-- start of Text segment --

MySQL Performance When Using UUID For Primary Key
You may be concerned about the performance impact of switching from an auto-incrementing integer to a UUID. I decided to write some code to benchmark the batch insertion of millions of fake logs to see how much impact some various scenarios would have:
- Scenario 1 - using auto-incrementing unsigned integer.
- Scenario 2 - using UUID type 1 (time based).
- Scenario 3 - using UUID type 4 (random)
- Scenario 4 - using UUID type 4 (still random but manipulated to be sequential).
I published the code on Github if you would like to run the tests yourself, tweak them, or find any possible flaws with my logic. You can also download the results spreadsheet that has my test results and was used to generate the graphs in the body of this tutorial.
Test Results
Query Times
The chart below shows how long each of the insert queries (of 100,000 fake logs) took to make in seconds. Please note that it just records the time that it took for the query to be sent off and completed, and not how long it took for my code to create the query as we are just measuring database performance here.
This chart shows the same results, but without UUID type 4 - random, so that you can more clearly see the performance difference between the other 3 scenarios.
As you can see, using a "native" type 4 will kill performance if your table grows to a large size. This is because the records are not being just appended, but have to be inserted into the body of the table data each time. Using type 1 (time based and thus sequential) or sequential type 4 results in practically the same performance no matter what the table size, which is good to have.
Test Times
The chart below shows how long each of the tests took to run (inserting 5 million fake logs to an empty table). Not only does this account for long the queries took to run, but also how long it might have taken the software to generate the UUIDs necessary to create the query.
We would expect the "pure" type 4 UUID scenario to take longer than the others because the queries took so much longer to complete, however you can see that even the sequential type 4 takes noticeably longer than using type 1. This is because it takes noticeably longer for the code to generate these UUIDs which get fed into the queries. Watch your CPU utilization whilst the tests are running and you will see what I mean. Using type 1 UUIDs is still slower than using an auto-incrementing integer, but I feel that it is worth the cost. It took about a minute to insert 5 million fake logs which I consider an extreme workload.
Conclusion
Don't worry about the cost of switching to using UUIDs in your tables as performance can remain good, even as your table grows to millions of rows in size. You may wish to generate type 1 UUIDs if you need to produce massive numbers of UUIDs at a time (such as an archiving process), but a sequential UUID type 4 should be fine in most situations.
First published: 16th August 2018

-- end of Text segment --
-- start of Data section --

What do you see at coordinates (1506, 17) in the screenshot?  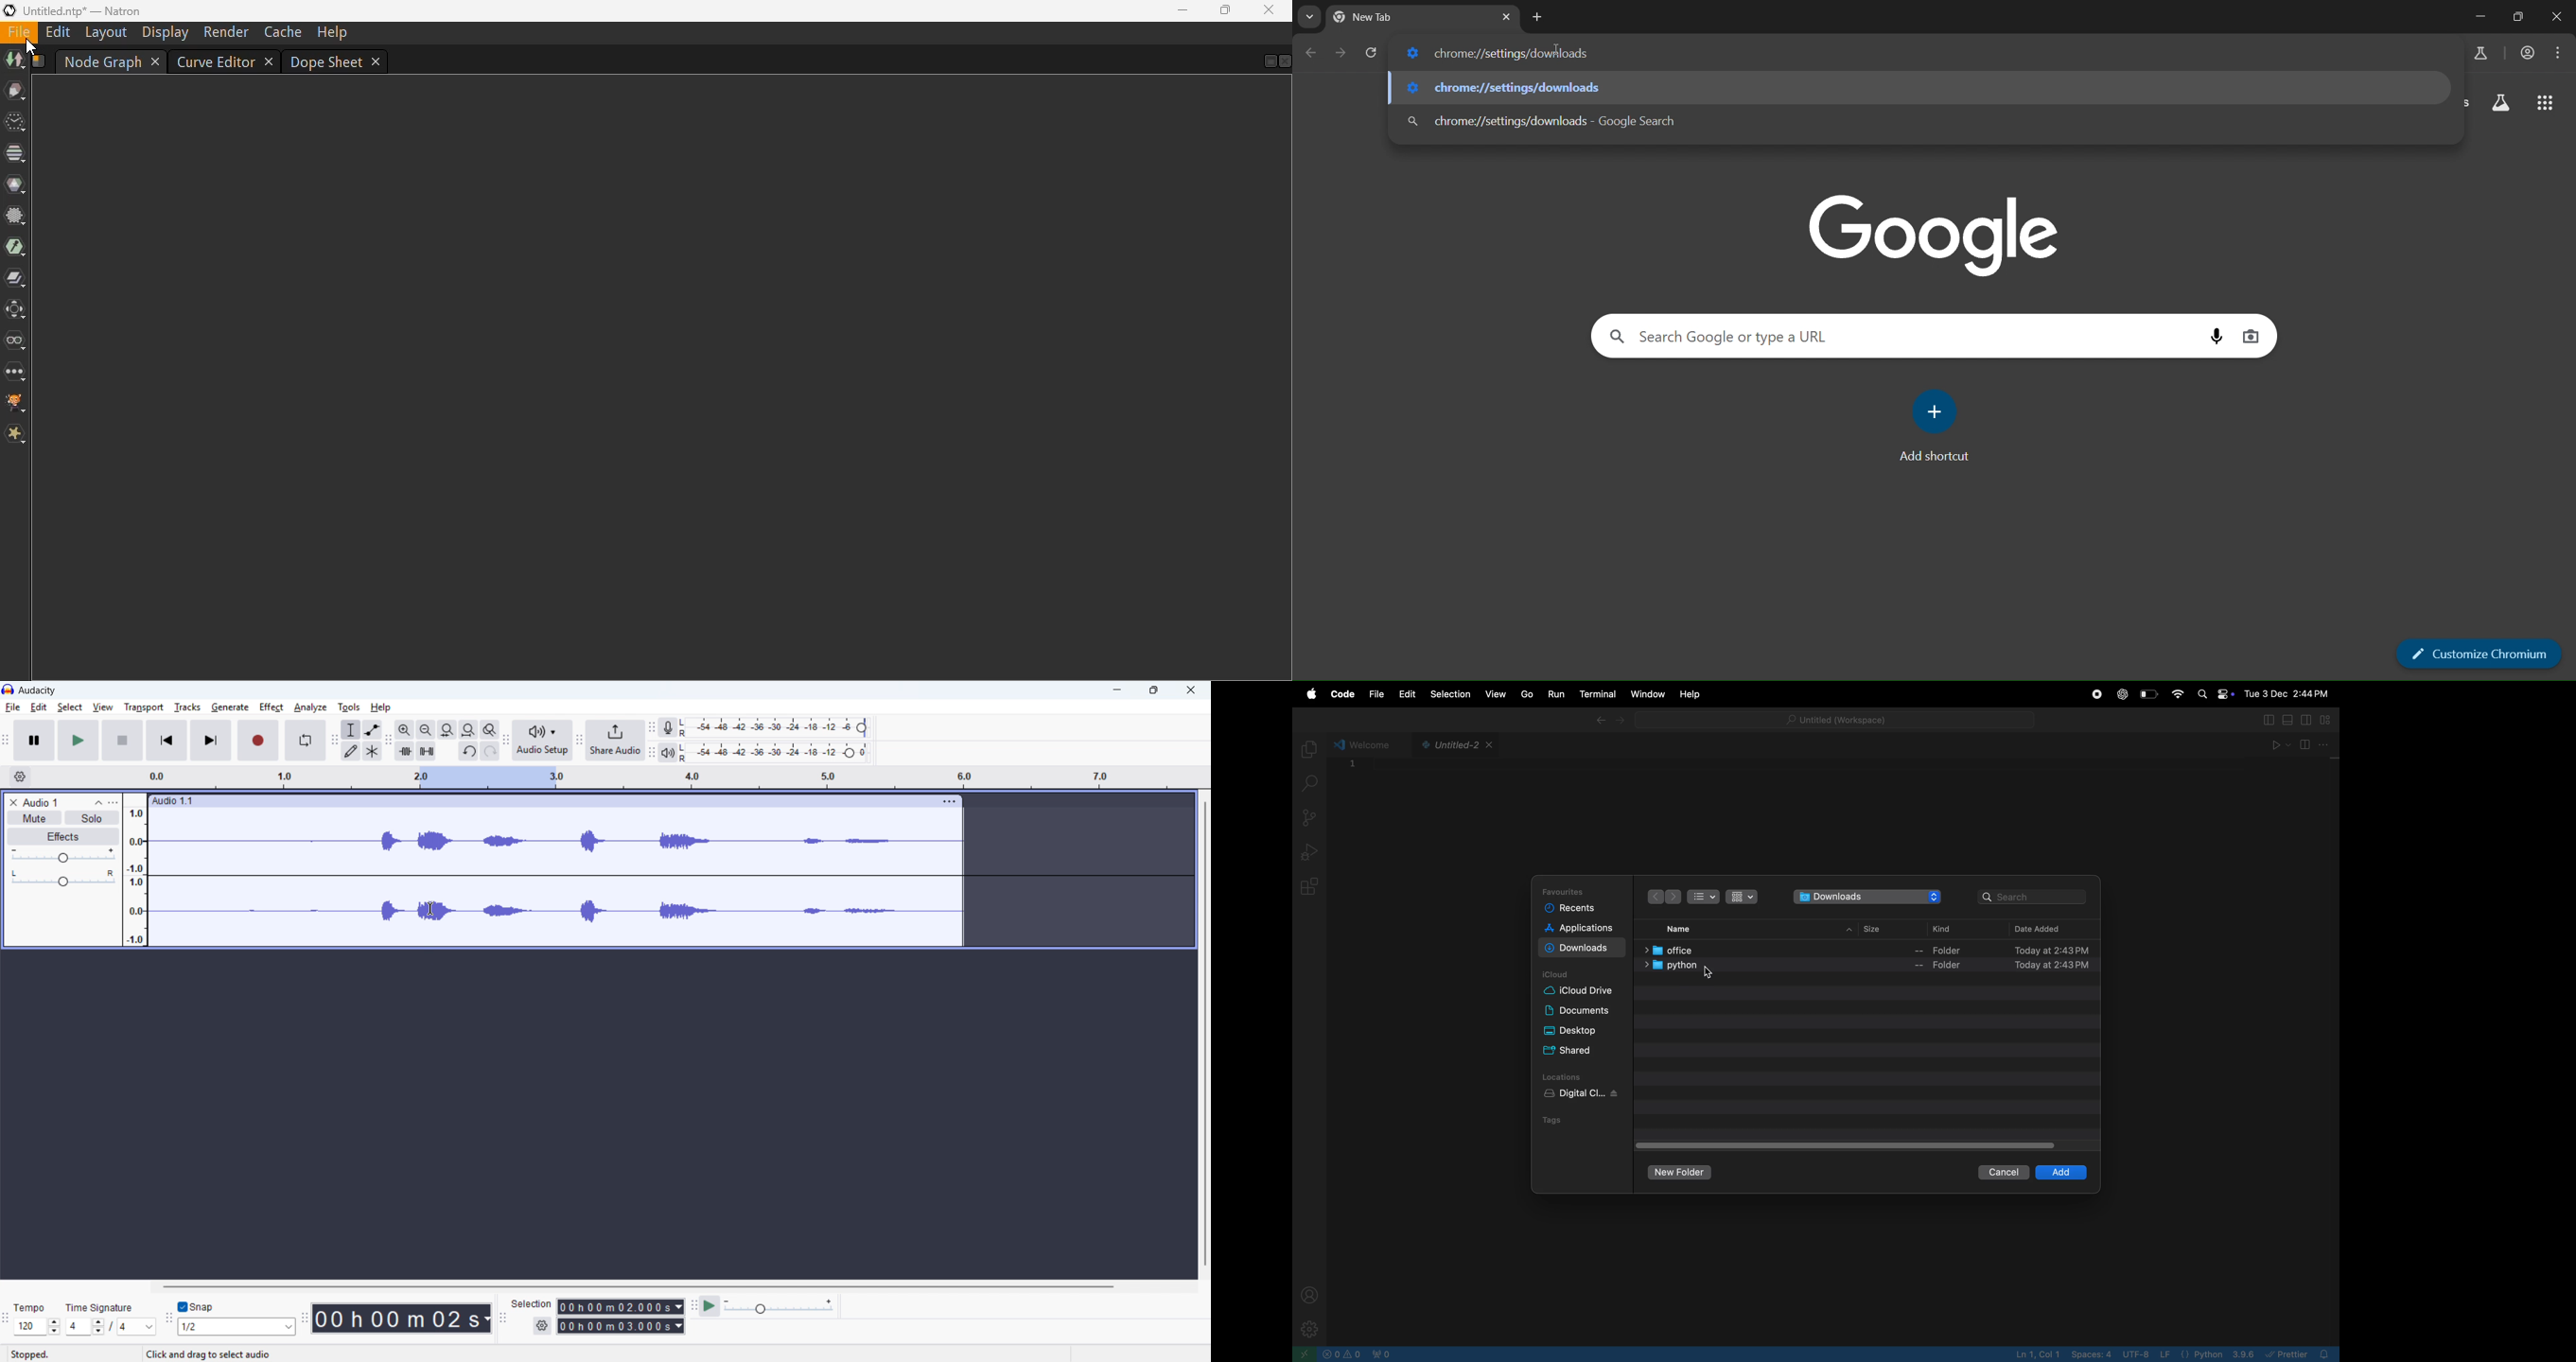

-- end of Data section --

Set problem -
Copy the stretch of the MySQL UUID benchmark text from "- Scenario 3" through "of this tutorial.", swapping "spreadsheet" for "workbook".

Expected answer -
- Scenario 3 - using UUID type 4 (random)
- Scenario 4 - using UUID type 4 (still random but manipulated to be sequential).
I published the code on Github if you would like to run the tests yourself, tweak them, or find any possible flaws with my logic. You can also download the results workbook that has my test results and was used to generate the graphs in the body of this tutorial.